- From: <bugzilla@wiggum.w3.org>
- Date: Sat, 15 Dec 2007 20:29:39 +0000
- To: www-xml-schema-comments@w3.org
- CC:
http://www.w3.org/Bugs/Public/show_bug.cgi?id=5321 Summary: REs are not production nonterminals Product: XML Schema Version: 1.0/1.1 both Platform: All OS/Version: All Status: NEW Severity: normal Priority: P2 Component: Datatypes: XSD Part 2 AssignedTo: cmsmcq@w3.org ReportedBy: davep@iit.edu QAContact: www-xml-schema-comments@w3.org 1. It appears that in the productions defining REs in Appendix G, we use REs (usually character classes) as though they were nonterminals.
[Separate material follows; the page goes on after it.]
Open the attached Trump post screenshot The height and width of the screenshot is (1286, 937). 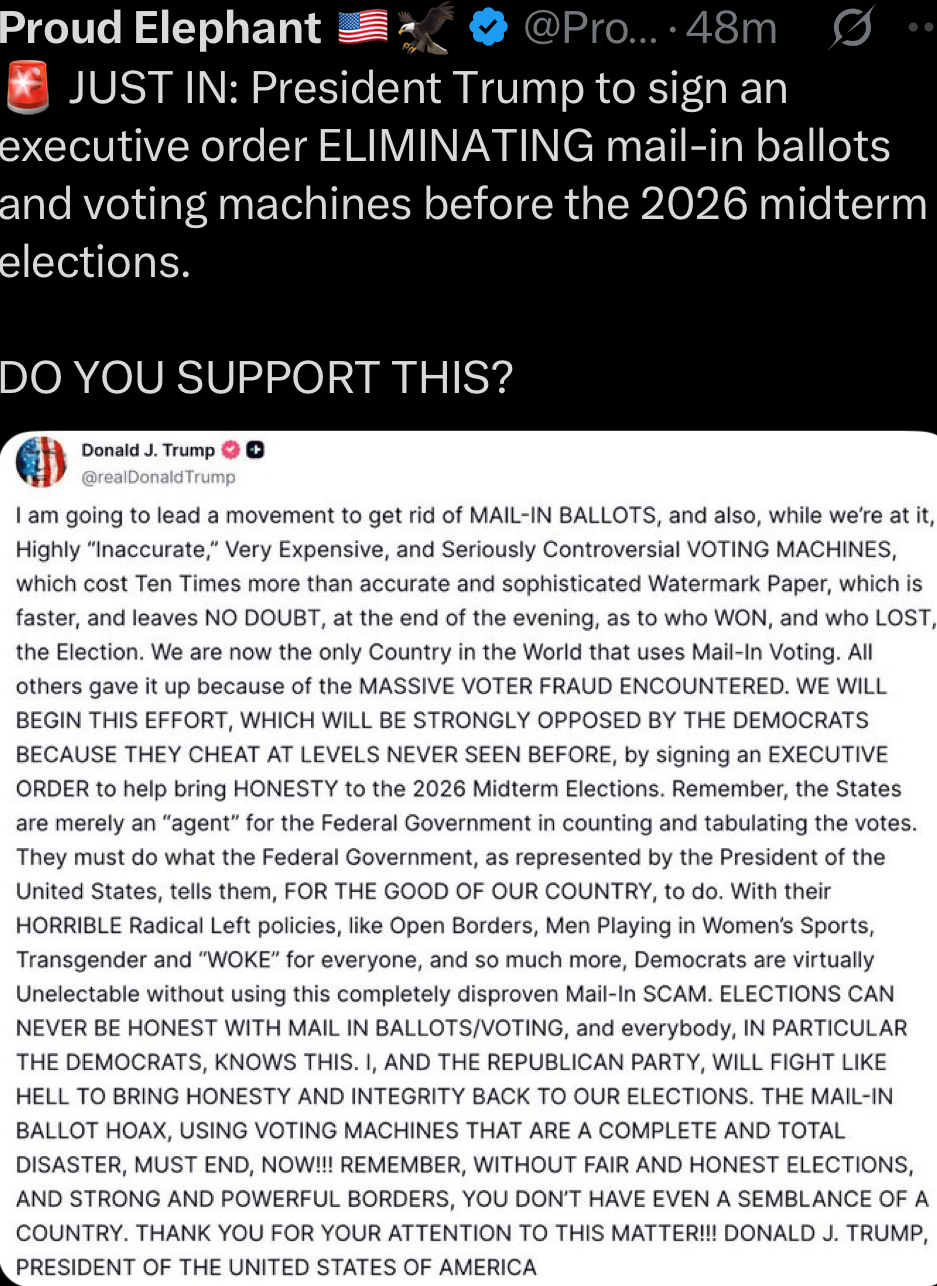click(x=470, y=860)
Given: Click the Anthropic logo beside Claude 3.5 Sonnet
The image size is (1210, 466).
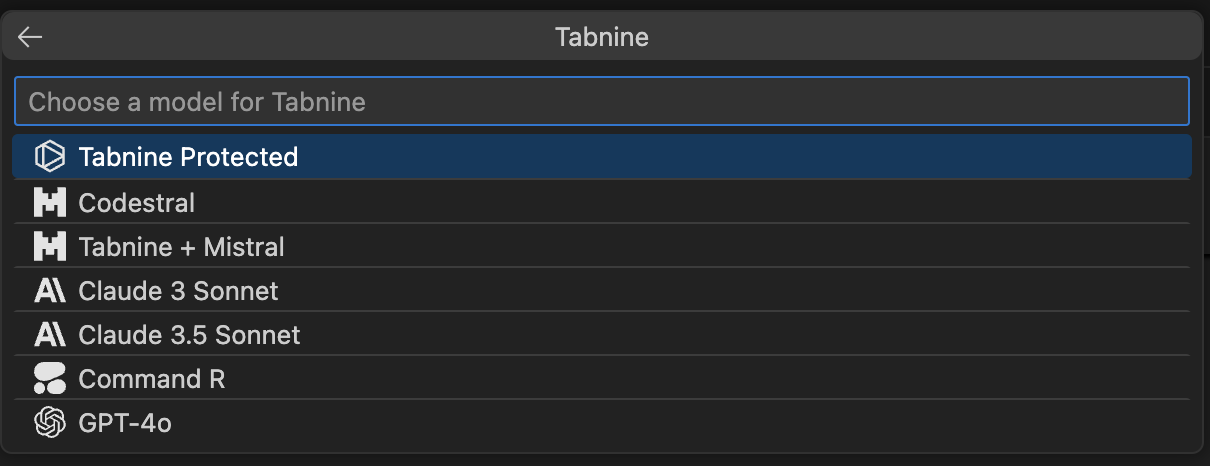Looking at the screenshot, I should click(49, 335).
An example is the production for normal characters: Char ::= [^.\?*+{}()|#x5B#x5D] In productions, normally each nonterminal is the LHS of a production, and each terminal is a character string denoting itself. An RE other than a single character string denoting itself is neither. In the appendix, terminals are quoted strings and nonterminals are names linked to their defining production. These neither-fish-nor-fowl REs are displayed as unquoted strings. Perhaps they could be hyperlinked to a paragraph describing this modification to the standard production system. (But can the necessary productions for character classes be made without circularity? That may need some thought) 2. Similarly, "#-escapes" representing characters via their Unicode code numbers are not normally allowed in our REs--at least I can't find anything that allows them. Nor can I find anything that makes an exception for REs-that-are-nonterminals-in-productions. At least a note, and some kind of special treatment within the RE seems appropriate. (Actually, I wish that the codes were explained in a text note near each use of such codes; I suspect that I'm not the only reader who doesn't have the codes memorized. Perhaps the special treatment could be a hyperlink to such an explanation.) We do not currently define the production system we currently use. If we really want to have a non-standard production system which allows REs as additional RHS components, we need to define it. However, I think since we use the production system to define the REs, this could get very circular unless we are both careful, and lucky that the circularity can be avoided. Expressing a small positive character class as an "or" of single characters is easy enough. But I'm not sure how to deal with a large character class, such as the negative character class of the production quoted above.
Received on Saturday, 15 December 2007 20:29:46 UTC